Brüssel/London. Sollte man sich im Vereinigten Königreich noch Hoffnungen darauf machen, dass die Europäische Union die Umstände des Brexit neu verhandeln würde, wurden diese am Donnerstag schon vor Beginn des Europäischen Ratstreffens in Brüssel zerstört. „Das Austrittsabkommen kann nicht verhandelt werden“, erklärte Frankreichs Präsident, Emmanuel Macron. Entweder das britische Parlament stimme diesem Text samt allen von britischer Seite noch ausbedungenen Kautelen und Versicherungen im dritten Anlauf doch noch zu. Oder es gebe nächsten Samstag um Mitternacht einen Hard Brexit ohne Abkommen, warnte Macron: „Wir sind dafür vorbereitet.“
Etwas versöhnlicher haben zuvor die beiden anderen Schlüsselspieler im Kreis der 27 Chefs dasselbe gesagt. „Wir werden hier zustimmen, dass, wenn das britische Parlament das ganze Abkommen mit allem Drum und Dran annimmt, wir einen Aufschub akzeptieren“, sagte der niederländische Ministerpräsident, Mark Rutte. Er rief alle Beteiligten dazu auf, „einen kühlen Kopf zu bewahren“und das Austrittsabkommen anzunehmen. Denn ein Hard Brexit „wäre für das Vereinigte Königreich katastrophal. Den Menschen dort wird bereits klar, dass sie schon jetzt ein vermindertes Land haben.“
merkel: „spielräume sind begrenzt“
Die deutsche Kanzlerin, Angela Merkel, erklärte, die britische Premierministerin, Theresa May, werde „ihre Position noch einmal darlegen, und wir werden uns das dann anhören“. Sie hoffe zwar, dass das Unterhaus in London dem Abkommen doch noch zustimme, doch „wir müssen uns eben auch darauf einstellen, dass das nicht geschieht“. Und sie fügte hinzu: „Das Austrittsabkommen ist sehr gut verhandelt. Deshalb sind unsere Spielräume begrenzt.“Sprich keine Nachverhandlung. Aber ein Aufschub des Brexit bis zum 22. Mai (dem Tag vor Beginn der Europawahlen) oder dem 30. Juni (dem Tag vor der Konstituierung des neu gewählten Europaparlaments) ist möglich, damit die nötigen Beschlüsse zur rechtlichen Umsetzung des geordneten Brexit gefasst wer- den können. Ein längeres Verbleiben wünscht niemand. „Wir können keine exzessiven Verlängerungen haben, die unsere Fähigkeit zu entscheiden und zu handeln behindern“, sagte Macron.

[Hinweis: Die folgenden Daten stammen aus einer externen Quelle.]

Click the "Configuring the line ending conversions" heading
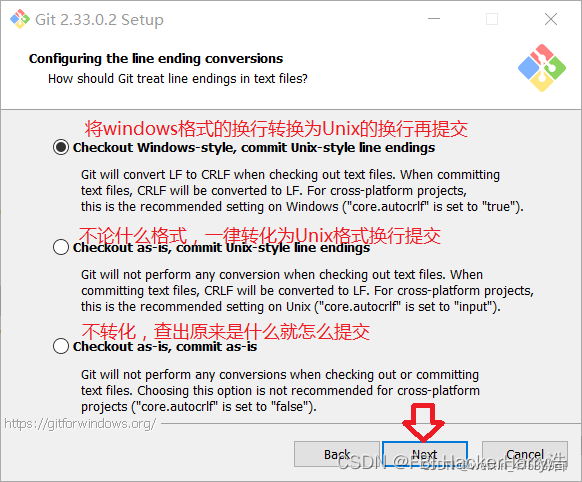This screenshot has width=582, height=482. pos(156,59)
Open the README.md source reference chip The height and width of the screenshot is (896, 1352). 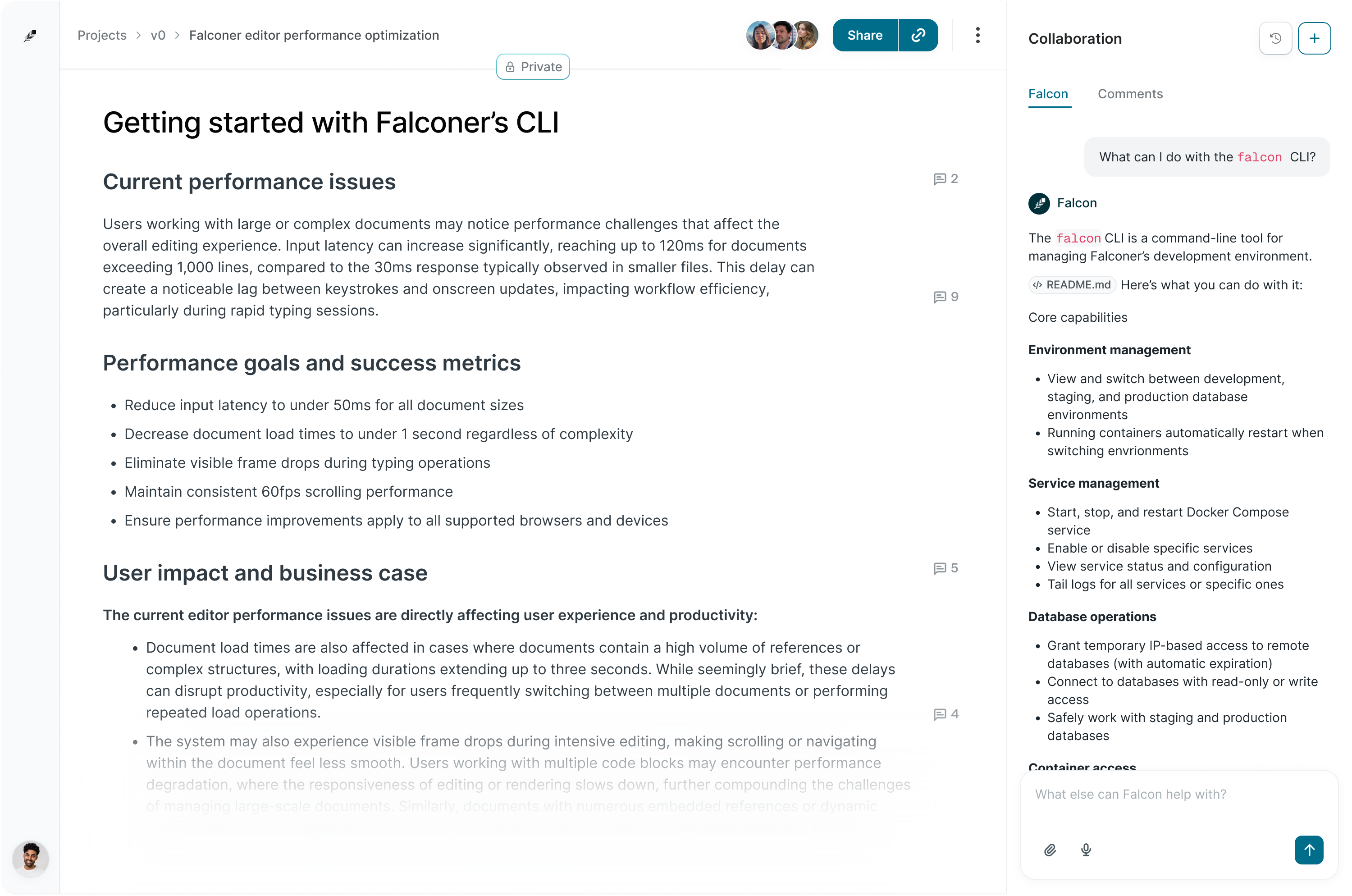(x=1072, y=284)
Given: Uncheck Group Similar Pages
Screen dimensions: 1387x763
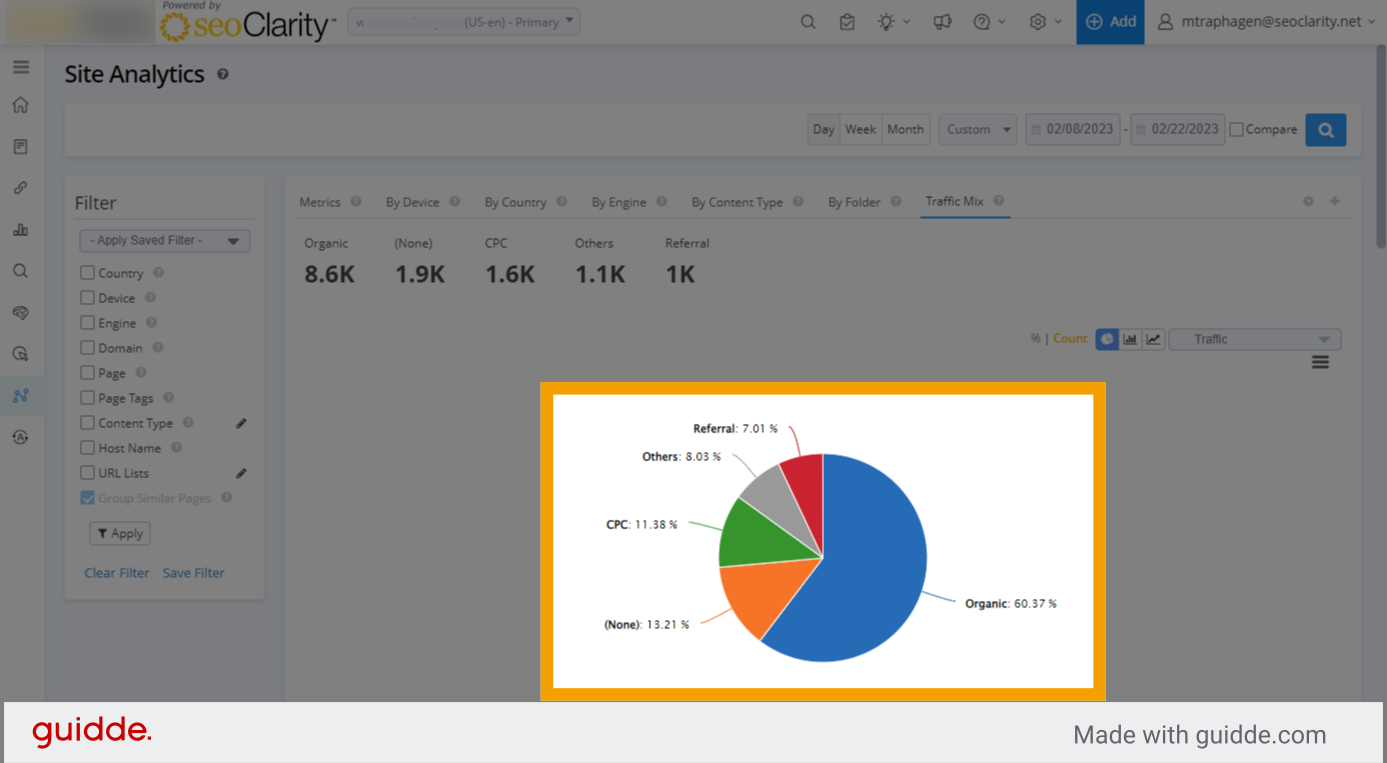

may gegen ihr eigenes parlament
Die britische Premierministerin selbst blieb bei ihrem Eintreffen in Brüssel wortkarg. In der Nacht auf Donnerstag hatte sie in einer Fernsehansprache an die Nation Rücktrittsgerüchte zu zerstreuen versucht: „Ich bin mir absolut sicher: Ihr habt genug davon“, sprach sie, direkt an die Zuschauer gerichtet. Die Verschiebung des EU-Austritts bezeichnete May als „Angelegenheit tiefen persönlichen Bedauerns“. Doch schuld daran sind alle, nur nicht die Premierministerin: „Ihr seid des politischen Kleinkriegs, der Spielereien und der obskuren prozeduralen Ausei- nandersetzungen müde.“Ungeachtet des Ernstes der Lage habe „das Parlament bisher alles getan, um eine Wahl zu vermeiden“.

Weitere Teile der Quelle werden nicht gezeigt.